TOP-10 audit reports to trust
In licensed iGaming, "trust but verify" are specific documents. Below are ten reports that give an objective picture of the honesty of the content and processes of the provider/operator. Save as a due diligence checklist.
1) RNG Certification/Evaluation Report
Which confirms: unpredictability of the random number generator, lack of correlations, correct sitting and rotation.
See the report: methods (NIST/Diehard/TestU01), sample sizes, p-values, RNG version and test date.
Red flags: vague methods, small samples, overdue date, lack of data on sitting.
Frequency: when changing RNG/engine or significant version.
2) Report on mathematics and RTP (Game Math/RTP Verification)
What confirms: compliance of the actual return with the declared RTP on large simulations, volatility profile, frequency of hits/bonuses.
See the report: confidence intervals, win distributions, cap/round checks, a list of all RTP options.

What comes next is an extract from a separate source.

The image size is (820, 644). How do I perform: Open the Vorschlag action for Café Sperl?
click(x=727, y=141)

Red flags: one RTP is indicated in marketing, and others appear in the report; too wide intervals; no event frequencies.
Frequency: for each version of the game and each RTP version.
3) Functional/Game Rules Compliance
What confirms: the correctness of the rules/payment table, the work of bonuses, behavior in regional scenarios (disconnection, rollback, car backs).

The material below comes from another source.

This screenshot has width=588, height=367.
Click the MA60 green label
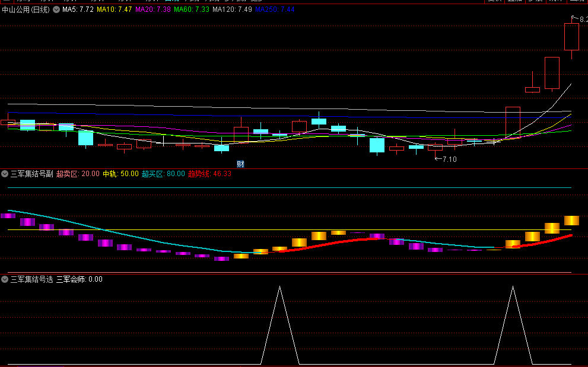point(191,10)
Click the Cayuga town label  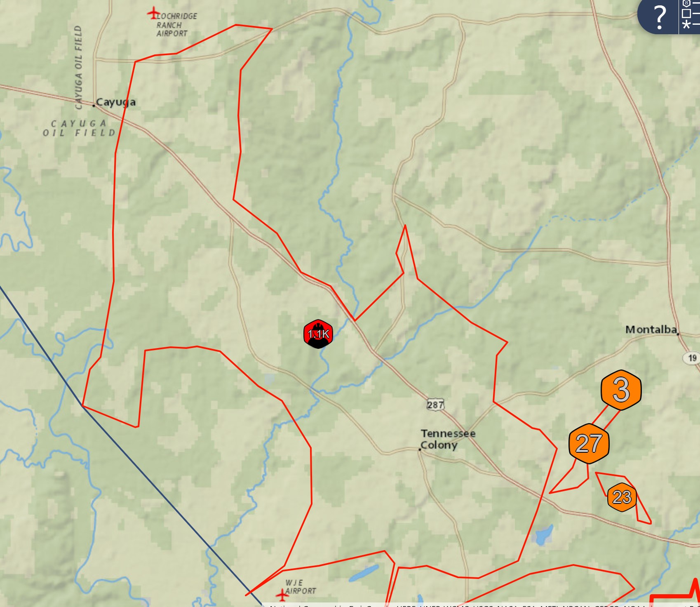tap(115, 102)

See the report: a list of scenarios, results, resource versions (paytable, help), build dates.
Red flags: no edge cases, no screenshots/playback logs.

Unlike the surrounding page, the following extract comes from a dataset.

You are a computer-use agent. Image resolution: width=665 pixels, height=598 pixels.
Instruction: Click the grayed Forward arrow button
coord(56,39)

Frequency: for any editing of mechanics, payments, help interface.
4) Software Verification/Build Integrity
What confirms: that it is a certified assembly that is spinning in production.
See the report: hashes/file signatures, list of artifacts, certificate binding and versions.
Red flags: operator hashes mismatch, no signature, gray files off the list.
Frequency: on each release and during field inspections.
5) RGS/Process Audit Report
What confirms: isolation of the game kernel on the provider's servers, access control, change-management, logging of admin actions.
See the report: architectural schemes, IAM policies, CI/CD, separation of environments, dual-control on critical operations.
Red flags: manual edits in the prod, general admin account, no magazines.
Periodicity: annually or with significant architectural changes.
6) Jurisdictional/Regulatory Compliance
What confirms: compliance with local rules: RTP/warning visibility, reporting format, rate limits, RG requirements.
See the report: list of jurisdictions, links to requirements, UI screenshots, tests of reporting uploads.
Red flags: one general report "for all markets," without specifics on requirements.
Frequency: when entering a new market and when changing the rules.
7) Post-Market Statistical Monitoring Report
What confirms: the absence of anomalies after the release of large samples.
See in the report: RTP-drift in confidence intervals, bonus/hit frequencies, network jackpots, alert methodology.
Red flags: persistent deviations without investigations, "manual" data sampling.
Frequency: monthly/quarterly.
8) Field report (Proof-on-Production/Field Inspection)
Which confirms: the coincidence of the version/hashes and the behavior of the game in the real operator with the standard.
See in the report: the matrix "operator → version → hash," sample play with round ID and verification of RGS logs, help screens (RTP/version).
Red flags: "unique" assemblies for only one site, help and certificate discrepancies.
Frequency: selectively, according to plan or during escalations.
9) Safety Report (ISO/IEC 27001/SOC 2 Type II Summary)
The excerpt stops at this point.